In Th17, pathways related to cytokines that induce differentiation of T H 17 cell moved upwards. Differentiation of T H 17 cell is induced by IL-6 and TGF- β1 together [37]. In addition, IL-23, IL-1 β and IL-21 play a role in amplifying the differentiation IL-6 and TGF- β1 [38]. Mitogen-activated protein kinases (MAPK) including ERK, JNK and p38 are related to mediation of the intracellular responses to TGF- β [39, 40]. Toll-like receptor (TLR) is also involved in differentiation of T H 17 cell [41]. TLR2 has been implicated in promoting T H 17 cell differentiation and proliferation [42].

Conclusions

Many gene expression analysis methods are available for identifying significant pathways from transcriptome data. However, these methods are often misled by many genes that are involved in a number of pathways. To address the challenge, we developed a new computational framework to combine analysis of gene expression data and the literature information based on the contextual information provided by the user as keyword. We defined two scores, Impact Score and Context Score, to measure significance from the result of pathway analysis and to specify relevance from the result of literature search, respectively.

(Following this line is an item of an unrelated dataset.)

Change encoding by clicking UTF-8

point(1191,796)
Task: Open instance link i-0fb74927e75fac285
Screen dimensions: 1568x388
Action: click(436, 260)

Our novel framework was implemented as ContextTRAP by utilizing two existing tools, TRAP and BEST. We evaluated the performance of ContextTRAP with two data sets, H5N1 and Th17, in comparison with the state of the art pathway analysis tools in each of the three categories of pathway analysis tools: Fisher’s exact test representing ORA methods, GSEA [17] representing FCS methods, and CliPPER [18] representing PT-based methods. In terms of F1 scores, ContextTRAP achieved better performances than existing methods and than the original TRAP. One notable feature is that ContextTRAP automatically combines Impact Score and Context Score into a single score by setting Discovery rate dynamically. In extensive experiments with various weights, Discovery rate showed the maximum performance, which demonstrates the ability of ContextTRAP to combine analysis of transcriptome data and the literature information dynamically, depending on the level of literature knowledge related to the experiment.

We believe that ContextTRAP will be a very useful resource for the pathway based analysis of gene expression data for the time-series, since the user can specify the context of the biological experiment in a set of keywords.